Timezone: »
Determinantal point processes (DPPs) are a useful probabilistic model for selecting a small diverse subset out of a large collection of items, with applications in summarization, recommendation, stochastic optimization, experimental design and more. Given a kernel function and a subset size k, our goal is to sample k out of n items with probability proportional to the determinant of the kernel matrix induced by the subset (a.k.a. kDPP). Existing kDPP sampling algorithms require an expensive preprocessing step which involves multiple passes over all n items, making it infeasible for large datasets.
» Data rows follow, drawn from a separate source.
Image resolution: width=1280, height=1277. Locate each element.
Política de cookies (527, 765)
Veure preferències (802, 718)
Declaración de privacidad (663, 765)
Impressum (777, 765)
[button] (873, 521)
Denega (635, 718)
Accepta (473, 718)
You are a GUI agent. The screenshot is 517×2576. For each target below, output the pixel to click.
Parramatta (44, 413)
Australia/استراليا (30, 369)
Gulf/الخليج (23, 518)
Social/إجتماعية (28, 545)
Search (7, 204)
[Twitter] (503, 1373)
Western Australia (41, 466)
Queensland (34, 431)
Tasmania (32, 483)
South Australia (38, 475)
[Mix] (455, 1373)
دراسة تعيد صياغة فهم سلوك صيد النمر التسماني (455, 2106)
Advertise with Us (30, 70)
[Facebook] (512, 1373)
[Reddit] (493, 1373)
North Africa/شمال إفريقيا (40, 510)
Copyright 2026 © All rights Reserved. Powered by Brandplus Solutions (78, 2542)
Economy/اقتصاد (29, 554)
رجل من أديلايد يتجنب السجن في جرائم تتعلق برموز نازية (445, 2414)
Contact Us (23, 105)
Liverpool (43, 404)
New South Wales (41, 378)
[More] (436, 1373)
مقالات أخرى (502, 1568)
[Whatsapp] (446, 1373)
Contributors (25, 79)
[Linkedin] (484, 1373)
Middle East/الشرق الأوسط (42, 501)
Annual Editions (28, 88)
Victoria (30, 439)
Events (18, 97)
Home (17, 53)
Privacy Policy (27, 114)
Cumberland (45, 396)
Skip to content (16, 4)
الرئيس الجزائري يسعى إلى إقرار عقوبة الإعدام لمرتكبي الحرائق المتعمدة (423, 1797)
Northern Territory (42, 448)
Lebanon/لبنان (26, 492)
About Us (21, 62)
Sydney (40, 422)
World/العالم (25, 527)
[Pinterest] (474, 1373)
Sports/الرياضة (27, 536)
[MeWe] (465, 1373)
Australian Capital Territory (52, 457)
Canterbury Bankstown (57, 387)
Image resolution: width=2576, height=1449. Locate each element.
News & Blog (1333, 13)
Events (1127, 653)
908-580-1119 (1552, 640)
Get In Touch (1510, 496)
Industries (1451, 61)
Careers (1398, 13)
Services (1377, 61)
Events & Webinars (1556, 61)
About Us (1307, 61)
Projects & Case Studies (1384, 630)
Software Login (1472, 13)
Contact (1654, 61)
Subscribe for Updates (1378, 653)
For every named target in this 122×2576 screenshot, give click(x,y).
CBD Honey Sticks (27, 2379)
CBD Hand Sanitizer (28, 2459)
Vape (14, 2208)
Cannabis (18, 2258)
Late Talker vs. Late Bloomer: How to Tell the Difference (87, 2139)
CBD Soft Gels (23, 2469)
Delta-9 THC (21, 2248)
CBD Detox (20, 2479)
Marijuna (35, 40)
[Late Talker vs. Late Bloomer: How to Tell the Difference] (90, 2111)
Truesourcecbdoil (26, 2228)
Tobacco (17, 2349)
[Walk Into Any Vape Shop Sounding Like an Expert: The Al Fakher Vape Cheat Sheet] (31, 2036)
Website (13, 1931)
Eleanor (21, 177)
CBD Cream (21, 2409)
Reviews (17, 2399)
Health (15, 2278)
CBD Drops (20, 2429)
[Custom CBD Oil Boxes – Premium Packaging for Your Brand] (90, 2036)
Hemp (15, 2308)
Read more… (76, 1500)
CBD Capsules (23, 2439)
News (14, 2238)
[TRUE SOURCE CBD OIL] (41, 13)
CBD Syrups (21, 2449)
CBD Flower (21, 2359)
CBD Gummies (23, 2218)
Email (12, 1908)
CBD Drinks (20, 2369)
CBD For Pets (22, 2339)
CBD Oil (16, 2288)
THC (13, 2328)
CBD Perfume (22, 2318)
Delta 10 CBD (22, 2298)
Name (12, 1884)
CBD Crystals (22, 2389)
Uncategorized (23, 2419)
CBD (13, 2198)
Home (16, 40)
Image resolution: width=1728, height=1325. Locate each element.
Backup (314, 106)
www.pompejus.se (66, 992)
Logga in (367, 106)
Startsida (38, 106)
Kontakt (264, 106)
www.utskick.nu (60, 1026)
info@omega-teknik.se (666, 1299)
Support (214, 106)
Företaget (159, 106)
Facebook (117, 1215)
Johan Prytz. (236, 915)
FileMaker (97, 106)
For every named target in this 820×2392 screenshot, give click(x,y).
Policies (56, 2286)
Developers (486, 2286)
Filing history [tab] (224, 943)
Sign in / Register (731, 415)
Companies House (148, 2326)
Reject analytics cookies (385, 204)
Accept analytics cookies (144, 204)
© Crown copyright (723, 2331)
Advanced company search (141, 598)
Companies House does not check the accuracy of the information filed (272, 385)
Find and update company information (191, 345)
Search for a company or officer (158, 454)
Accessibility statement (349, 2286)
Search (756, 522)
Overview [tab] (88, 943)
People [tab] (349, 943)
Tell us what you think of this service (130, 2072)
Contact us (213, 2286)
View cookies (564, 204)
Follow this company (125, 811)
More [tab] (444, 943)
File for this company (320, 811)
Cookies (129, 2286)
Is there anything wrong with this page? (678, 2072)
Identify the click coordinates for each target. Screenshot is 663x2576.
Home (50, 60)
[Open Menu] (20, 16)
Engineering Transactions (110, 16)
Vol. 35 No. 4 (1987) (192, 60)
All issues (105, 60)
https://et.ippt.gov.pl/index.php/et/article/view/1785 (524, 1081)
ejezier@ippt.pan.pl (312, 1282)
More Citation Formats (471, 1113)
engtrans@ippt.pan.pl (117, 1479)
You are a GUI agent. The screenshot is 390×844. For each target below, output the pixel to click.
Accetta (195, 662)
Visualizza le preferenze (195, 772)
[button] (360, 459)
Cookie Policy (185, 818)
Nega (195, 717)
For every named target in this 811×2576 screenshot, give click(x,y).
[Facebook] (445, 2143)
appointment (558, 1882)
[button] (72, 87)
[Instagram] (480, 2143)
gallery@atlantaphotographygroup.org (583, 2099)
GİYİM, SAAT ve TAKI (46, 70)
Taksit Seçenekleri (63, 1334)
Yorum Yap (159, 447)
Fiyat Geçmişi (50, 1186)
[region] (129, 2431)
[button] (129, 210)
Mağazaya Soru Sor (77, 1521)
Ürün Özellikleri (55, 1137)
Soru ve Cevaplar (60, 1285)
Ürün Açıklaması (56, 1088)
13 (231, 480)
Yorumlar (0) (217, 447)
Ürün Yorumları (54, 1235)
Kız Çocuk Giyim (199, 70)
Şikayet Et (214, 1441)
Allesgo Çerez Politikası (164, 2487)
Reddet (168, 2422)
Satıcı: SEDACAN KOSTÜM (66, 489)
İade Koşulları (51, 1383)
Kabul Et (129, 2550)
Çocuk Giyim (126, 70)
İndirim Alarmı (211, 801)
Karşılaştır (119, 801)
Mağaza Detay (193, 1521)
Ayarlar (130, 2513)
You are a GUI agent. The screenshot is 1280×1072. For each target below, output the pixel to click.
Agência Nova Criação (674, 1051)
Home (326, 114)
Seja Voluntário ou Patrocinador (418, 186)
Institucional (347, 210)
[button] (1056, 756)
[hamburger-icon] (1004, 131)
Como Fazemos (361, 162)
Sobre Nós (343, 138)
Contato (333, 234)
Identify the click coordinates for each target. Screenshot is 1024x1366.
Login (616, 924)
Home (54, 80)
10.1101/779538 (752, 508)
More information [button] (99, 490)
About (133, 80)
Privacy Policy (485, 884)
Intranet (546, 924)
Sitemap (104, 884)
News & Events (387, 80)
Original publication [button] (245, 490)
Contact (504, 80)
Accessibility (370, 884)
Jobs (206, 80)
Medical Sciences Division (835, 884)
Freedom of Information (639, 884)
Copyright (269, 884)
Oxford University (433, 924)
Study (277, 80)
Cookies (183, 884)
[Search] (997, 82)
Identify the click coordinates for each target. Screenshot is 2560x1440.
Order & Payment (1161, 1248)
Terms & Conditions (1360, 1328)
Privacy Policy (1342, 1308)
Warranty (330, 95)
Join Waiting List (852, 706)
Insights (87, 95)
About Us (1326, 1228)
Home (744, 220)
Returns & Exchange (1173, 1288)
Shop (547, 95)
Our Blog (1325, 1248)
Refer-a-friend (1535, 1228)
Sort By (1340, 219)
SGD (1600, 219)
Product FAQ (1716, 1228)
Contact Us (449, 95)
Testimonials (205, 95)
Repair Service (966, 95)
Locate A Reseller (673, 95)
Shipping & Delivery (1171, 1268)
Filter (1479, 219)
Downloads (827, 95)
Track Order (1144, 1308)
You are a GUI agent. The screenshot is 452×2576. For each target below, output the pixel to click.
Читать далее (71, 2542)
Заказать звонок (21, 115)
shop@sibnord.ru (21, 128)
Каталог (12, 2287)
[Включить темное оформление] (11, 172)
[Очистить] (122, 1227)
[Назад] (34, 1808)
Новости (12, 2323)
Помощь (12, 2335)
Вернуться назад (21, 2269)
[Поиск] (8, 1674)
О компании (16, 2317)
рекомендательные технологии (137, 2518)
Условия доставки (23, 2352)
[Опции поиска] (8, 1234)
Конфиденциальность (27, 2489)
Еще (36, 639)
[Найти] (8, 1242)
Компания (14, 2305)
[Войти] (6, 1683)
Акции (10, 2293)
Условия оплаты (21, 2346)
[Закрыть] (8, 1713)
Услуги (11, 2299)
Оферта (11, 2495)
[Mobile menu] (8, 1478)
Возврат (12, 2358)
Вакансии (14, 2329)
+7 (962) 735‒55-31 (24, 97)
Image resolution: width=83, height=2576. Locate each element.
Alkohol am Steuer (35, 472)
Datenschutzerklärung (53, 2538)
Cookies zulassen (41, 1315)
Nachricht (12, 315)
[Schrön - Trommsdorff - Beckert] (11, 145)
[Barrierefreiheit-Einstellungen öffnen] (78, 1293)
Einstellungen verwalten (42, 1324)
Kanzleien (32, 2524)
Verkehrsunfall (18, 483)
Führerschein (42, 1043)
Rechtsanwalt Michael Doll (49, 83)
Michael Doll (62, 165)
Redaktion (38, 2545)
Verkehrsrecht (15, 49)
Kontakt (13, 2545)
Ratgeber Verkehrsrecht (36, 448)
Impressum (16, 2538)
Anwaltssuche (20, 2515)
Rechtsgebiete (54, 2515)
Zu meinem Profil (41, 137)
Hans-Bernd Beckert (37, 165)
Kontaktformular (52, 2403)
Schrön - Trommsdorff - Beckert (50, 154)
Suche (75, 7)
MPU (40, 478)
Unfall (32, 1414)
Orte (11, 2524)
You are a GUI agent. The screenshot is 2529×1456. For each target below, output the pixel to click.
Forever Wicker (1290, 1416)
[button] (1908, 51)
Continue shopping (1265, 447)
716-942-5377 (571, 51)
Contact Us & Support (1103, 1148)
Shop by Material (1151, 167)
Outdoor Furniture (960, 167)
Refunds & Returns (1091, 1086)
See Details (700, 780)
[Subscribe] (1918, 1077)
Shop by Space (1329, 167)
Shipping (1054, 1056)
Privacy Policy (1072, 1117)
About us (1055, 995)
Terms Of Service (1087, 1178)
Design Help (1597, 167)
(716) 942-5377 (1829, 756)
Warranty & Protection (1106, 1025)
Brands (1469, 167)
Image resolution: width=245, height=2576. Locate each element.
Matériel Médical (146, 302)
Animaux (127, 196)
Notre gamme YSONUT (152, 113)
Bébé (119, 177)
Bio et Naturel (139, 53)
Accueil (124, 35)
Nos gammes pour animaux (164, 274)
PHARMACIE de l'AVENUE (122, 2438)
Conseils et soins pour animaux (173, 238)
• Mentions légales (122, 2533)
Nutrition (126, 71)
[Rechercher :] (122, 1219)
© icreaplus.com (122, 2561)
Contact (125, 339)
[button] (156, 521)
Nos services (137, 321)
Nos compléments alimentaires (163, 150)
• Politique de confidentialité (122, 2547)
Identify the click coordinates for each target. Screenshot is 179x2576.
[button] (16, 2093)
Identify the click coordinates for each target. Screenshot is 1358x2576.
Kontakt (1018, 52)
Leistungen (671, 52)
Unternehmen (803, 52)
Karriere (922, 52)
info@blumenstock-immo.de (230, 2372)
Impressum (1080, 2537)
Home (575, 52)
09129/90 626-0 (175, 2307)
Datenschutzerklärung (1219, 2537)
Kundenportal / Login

A naïve heuristic addressing this problem is to uniformly subsample a fraction of the data and perform kDPP sampling only on those items, however this method offers no guarantee that the produced sample will even approximately resemble the target distribution over the original dataset. In this paper, we develop alphaDPP, an algorithm which adaptively builds a sufficiently large uniform sample of data that is then used to efficiently generate a smaller set of k items, while ensuring that this set is drawn exactly from the target distribution defined on all n items. We show empirically that our algorithm produces a kDPP sample after observing only a small fraction of all elements, leading to several orders of magnitude faster performance compared to the stateoftheart. Our implementation of alphaDPP is provided at https://github.com/guilgautier/DPPy/.
Author Information
Daniele Calandriello (DeepMind)
Michal Derezinski (UC Berkeley)
Michal Valko (DeepMind)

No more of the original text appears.